In the magic system so far, if you use magic to do bad things to innocent people, directly or indirectly, you run the risk of having it affect you as well. For example, say you send a couple of guards to sleep so you can get by without any trouble. One member of your party, last in line, puts a knife into each of them as he goes by. Suddenly you feel drowsy and stumble.

On its own, this would make evil wizards very short lived, which is not something I want. Evil wizards enter a pacts with a diabolical entities. This allows the wizard to sidestep the ethical payback, so long as they can put up with a few escalating changes in appearance and behaviour.

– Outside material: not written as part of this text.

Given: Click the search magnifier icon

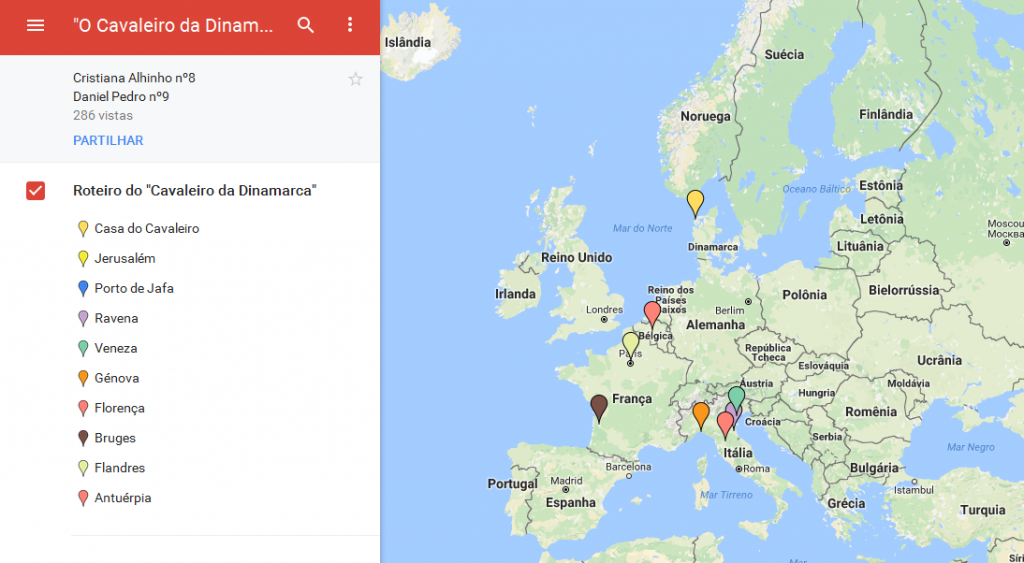Looking at the screenshot, I should [306, 25].
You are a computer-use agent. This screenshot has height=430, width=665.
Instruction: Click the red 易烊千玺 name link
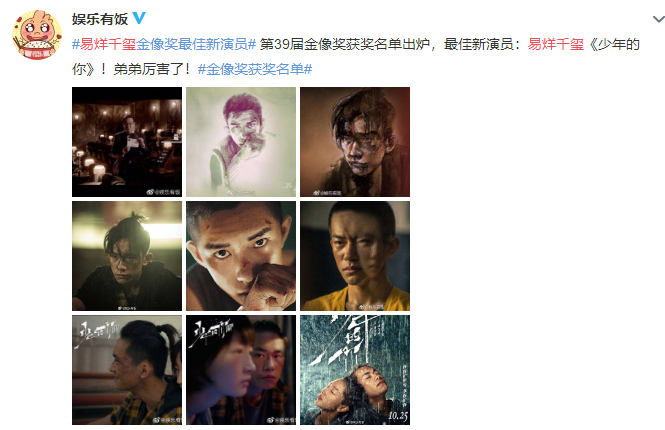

Once the entity has fulfilled its side of the bargain, it releases the tide of accumulated horror and tries to take the wizards soul - or the place of their soul.

My questions about this are as follows:

Q1) How can I avoid hideous levels of GM largesse when defining who is innocent and who is not? What should bad mean and what should innocent mean?

Q2) Should the repercussions affect any person who harms those under magical influence, whether they are the caster or not? It would certainly make people think twice about messing with people under the influence...

Q3) What if somebody uses this effect to intentionally harm a wizard? Should it still affect the wizard? The person who was trying to hurt them? Both?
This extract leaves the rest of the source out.